I really wish Larry lived next door to me so I can have lunch with him whenever I feel the Hand above the World is resting on the flush handle.  I read Professor Terry Fisher's working paper on the music industry and found no workable solution that can be applied to the software industry.

The situation in the music industry is a case of homicide with music lovers, drunk with new technology, killing the musicians, publishers, distributors in mass.  Fair use is a joke.  I don't deny that publishers and distributors are greedy son of b**ches, but a homicide it is nonetheless.  When MP3 became popular, I stopped buying CD cold turkey.  Since Napster died, I switched to radio for new songs instead of returning to buying new CDs.  Why?  Because I was no longer in habit of going to music stores occasionally to buy CDs.  Sure, I could buy music online, but I never got into habit of doing that either.  Lazilly, I seat back and listen to old CDs, LPs, and tapes or turn on the radio.  Watching the music industry go up in smoke with RIAA fumbling around it like the Three Stooges is hilarious and scary at the same time.
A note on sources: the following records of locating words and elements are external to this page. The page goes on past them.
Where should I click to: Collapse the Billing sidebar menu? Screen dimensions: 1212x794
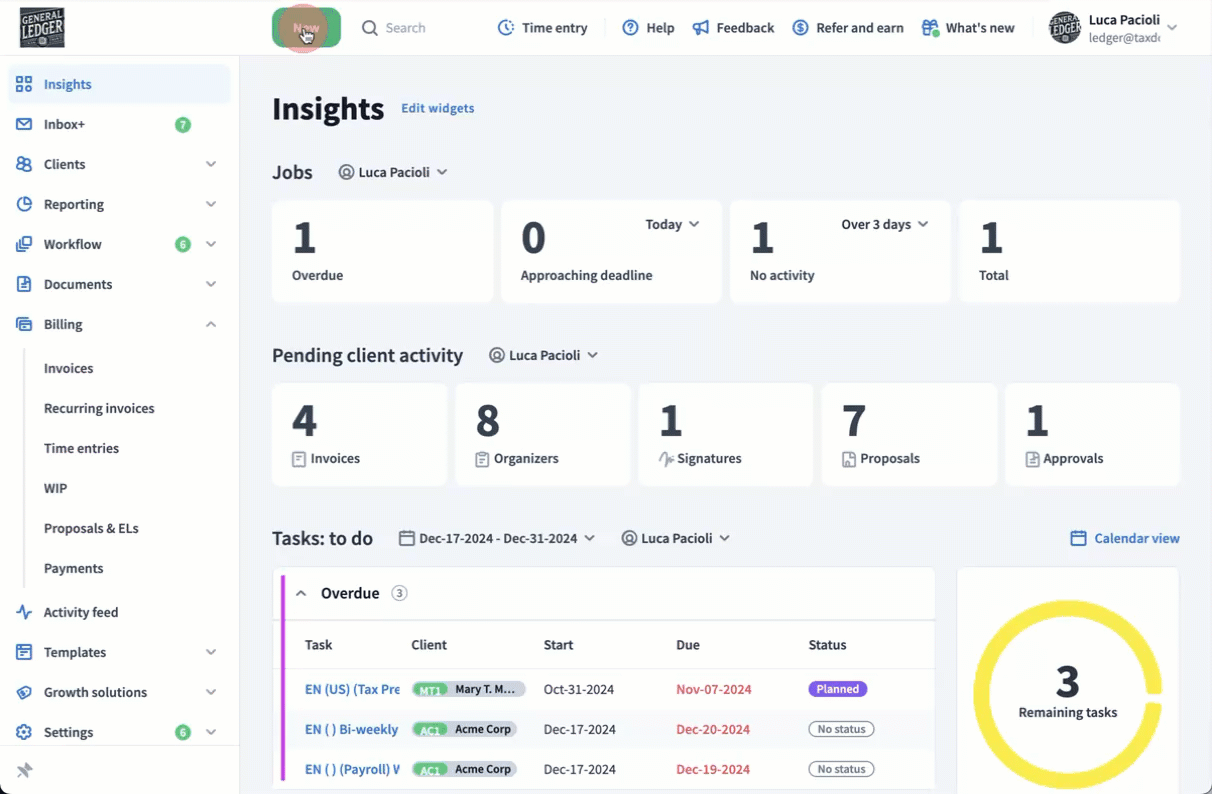(x=211, y=324)
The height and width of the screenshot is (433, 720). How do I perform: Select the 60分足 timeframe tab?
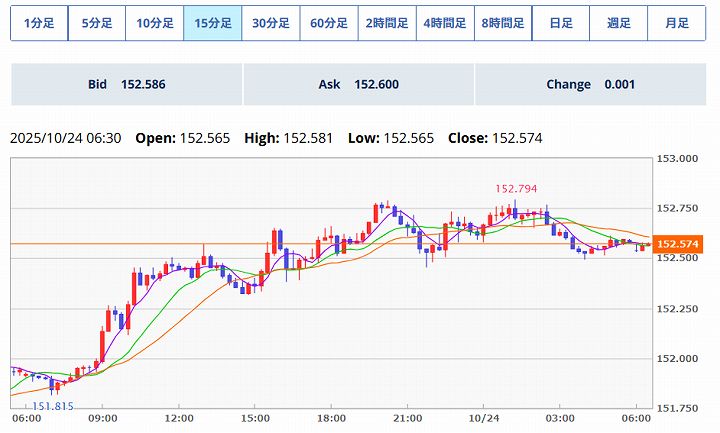[329, 23]
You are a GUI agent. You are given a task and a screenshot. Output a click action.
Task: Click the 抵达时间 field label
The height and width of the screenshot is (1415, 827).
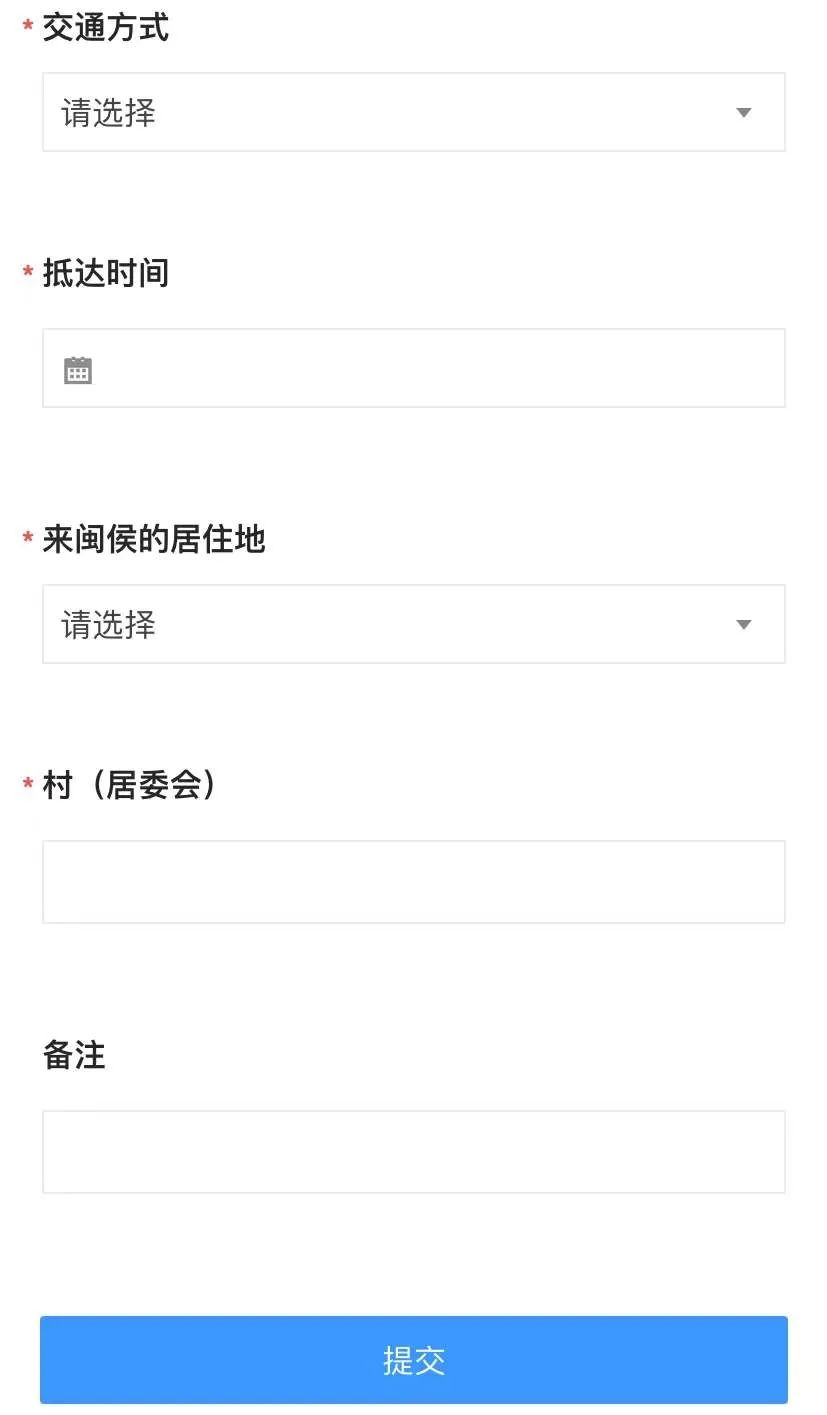tap(105, 273)
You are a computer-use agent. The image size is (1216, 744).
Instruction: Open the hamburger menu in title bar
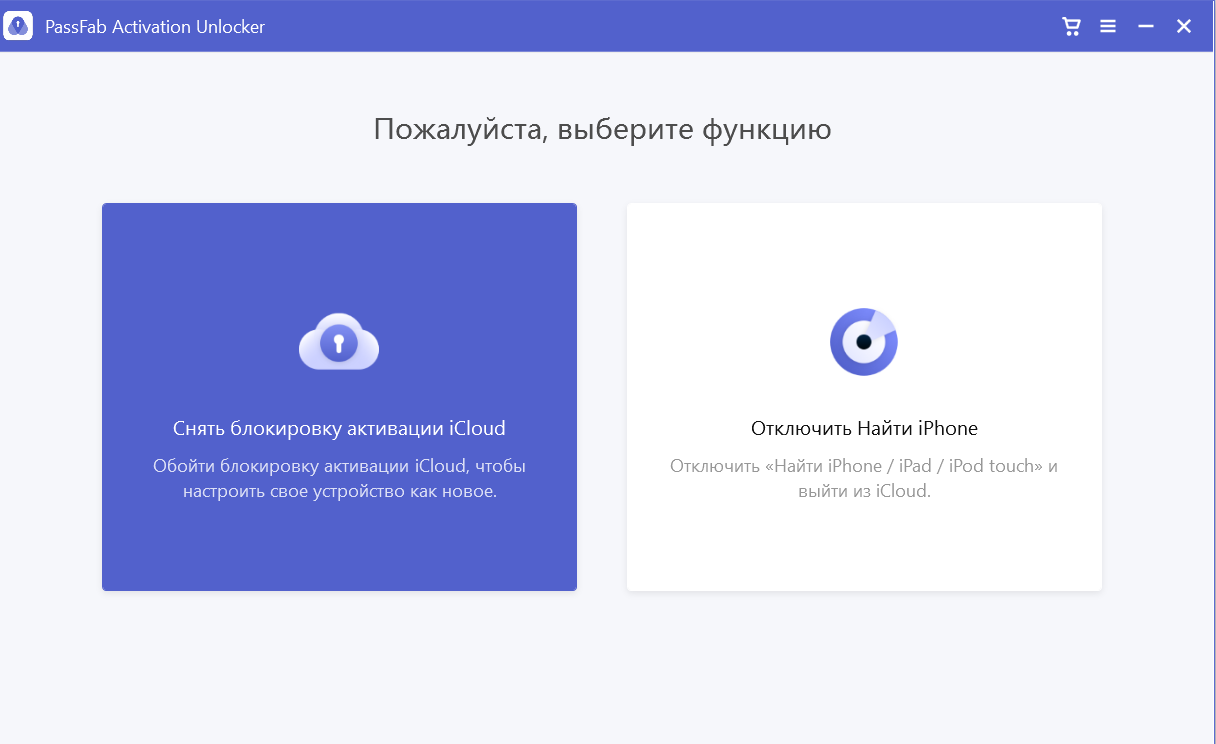click(1108, 27)
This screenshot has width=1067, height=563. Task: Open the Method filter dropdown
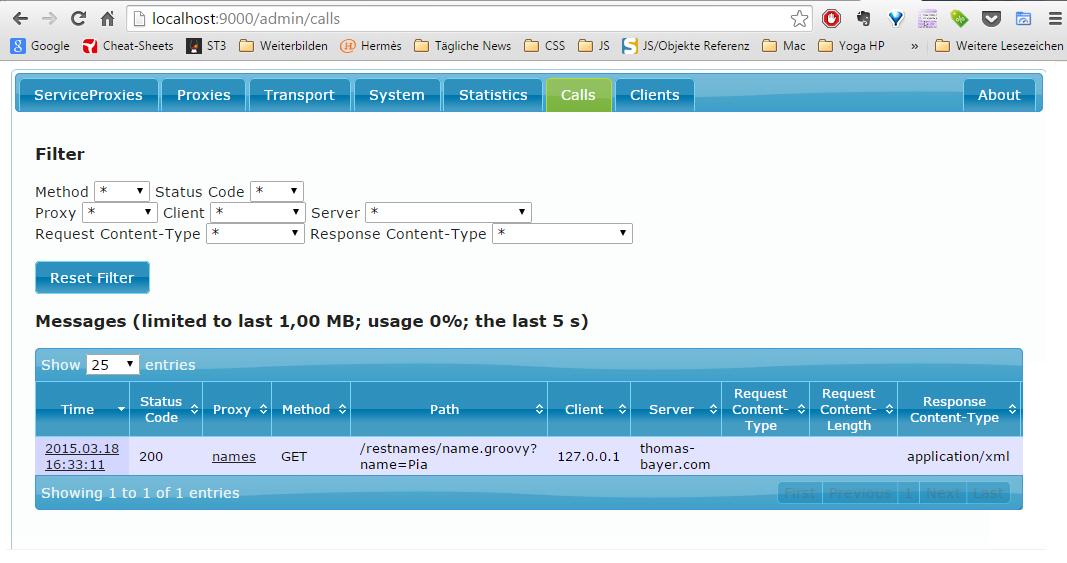[121, 191]
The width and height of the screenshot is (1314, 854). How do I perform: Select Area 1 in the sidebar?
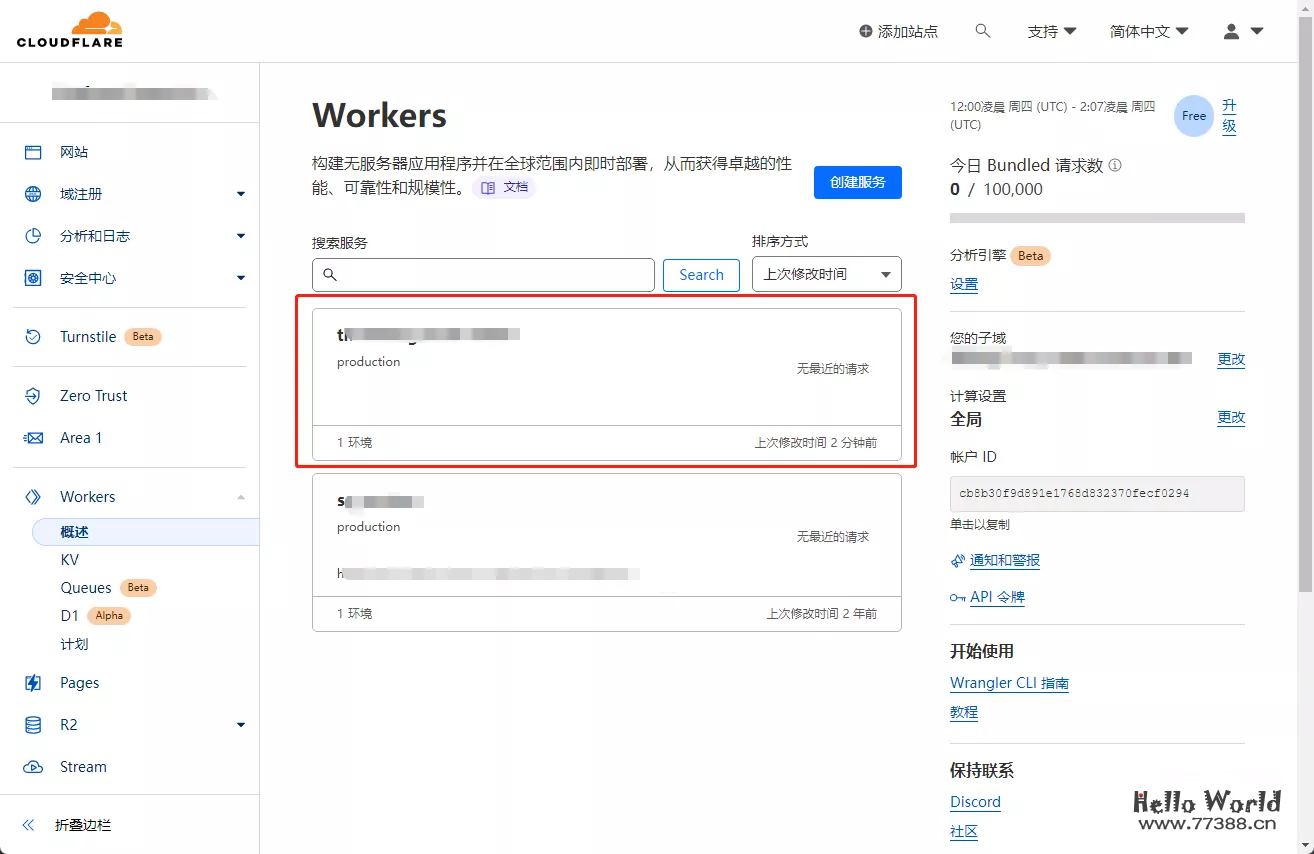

The situation in the software industry is a case of suicide in progress.  Within the industry, its the service sector killing the product sector with unfair cross-subsidies.  Most of the open source projects so far has been for consumption within the industry.  They were usually software tools and components one uses to build software with.  Linux is both a tool for developers as well as a component for server products than a consumer product.  The level of expertise and tolerance within the software industry was high so the quality didn't have to be high for open source projects to be useful.  Lower quality justified giving them away and charging nothing in return.  The Cathedral and Bazaar worked in that context.

For almost all of my 20 years programming, I have built consumer products and provided consulting to companies building consumer products.  In all of these efforts, I have bought tools and components.  Under onslaught of open source and free tools and components, I am buying less tools and components.  While open source proponents will say this is a good sign, I say open source killed developer tools and components market in return for nothing.  You see, if the tools and components are good enough for me to use in place of commercial tools and components, I don't need books and consultants to use them.  Am I glad with availability of free slaves?  No, because open source is starting to encroaching into the consumer market, the market I am making a living off of.

Documents about Chandler talks about various "killer features".  Killer features are intended to kill something.  If Chandler kills Outlook, we'll have Chandler where we used to have Outlook.  Nothing really changed except now no one is making a dime instead of the Bully making all the money.  The consumers will love it of course and learn to take free software as the norm.  How dare you charge money for what should be free?  The service sector will eventually get nothing in return because consumer software will be so easy to use and customize that they won't need any help.  The book industry will live a little longer.  No wonder Tim O'Reilly is so strongly pushing open source and free software.  How about free books too Tim?

Frankly, I don't know where the software industry is going.  I know Microsoft is causing serious harm, but I also understand their position which is "you can't punish us for being successful."  Understanding or not, I am willing to sacrifice my sense of fairness in return for the well-being of the software industry.  I think the appropriate solution is to break them up and implement preventive steps such as a) requiring software companies to place file format in the public domain, b) outlaw harmful bundling, and c) strengthening industry associations to maintain the well-being of the software industry.

I say, let us sue Microsoft for the damage it is doing to us instead of ripping our heart out to replace it with paper hearts.  Give me back my good old capitalism where I can kick ass without feeling guilty.